WORK TO COMPLETE → Rewrite the entries below with "paper plane icon" changed to "paper airplane icon" and every other line kept the same. Leave the pictures out.

Data on elements and where text sits:
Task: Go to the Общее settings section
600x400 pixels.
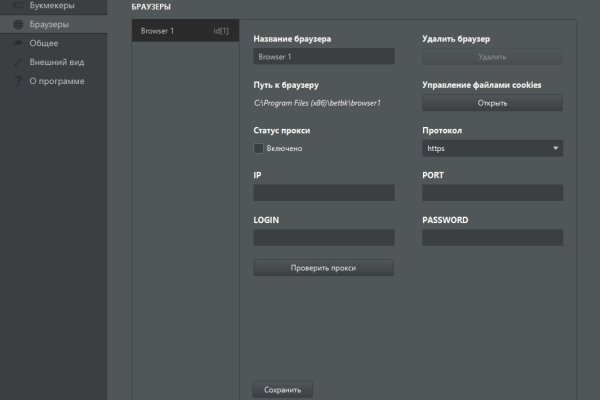Action: [x=44, y=43]
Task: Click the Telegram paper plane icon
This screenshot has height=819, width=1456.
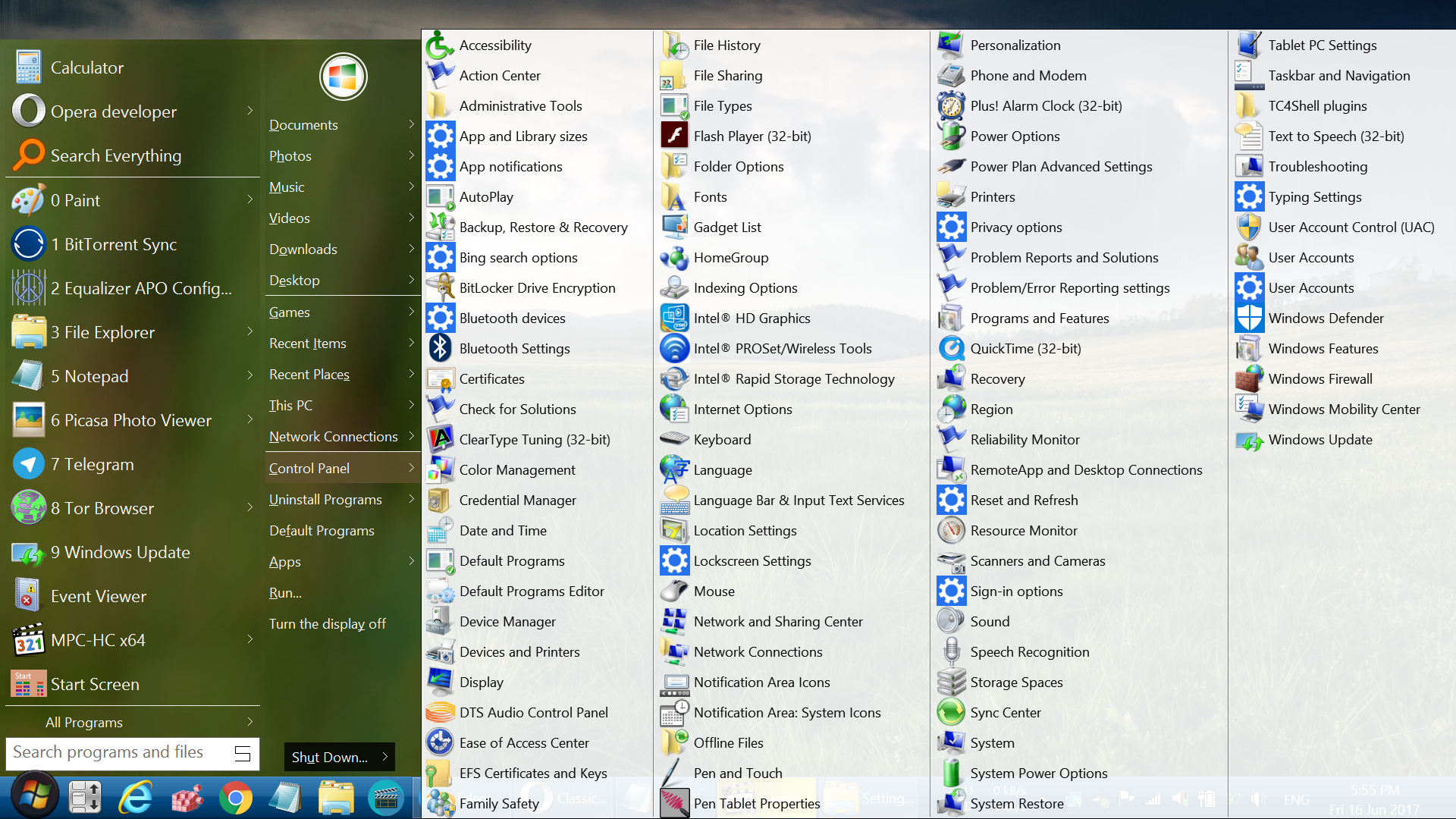Action: (29, 464)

CORRECT RESULT →
Task: Go to the Общее settings section
600x400 pixels.
Action: [x=44, y=43]
Task: Click the Telegram paper airplane icon
This screenshot has height=819, width=1456.
Action: (29, 464)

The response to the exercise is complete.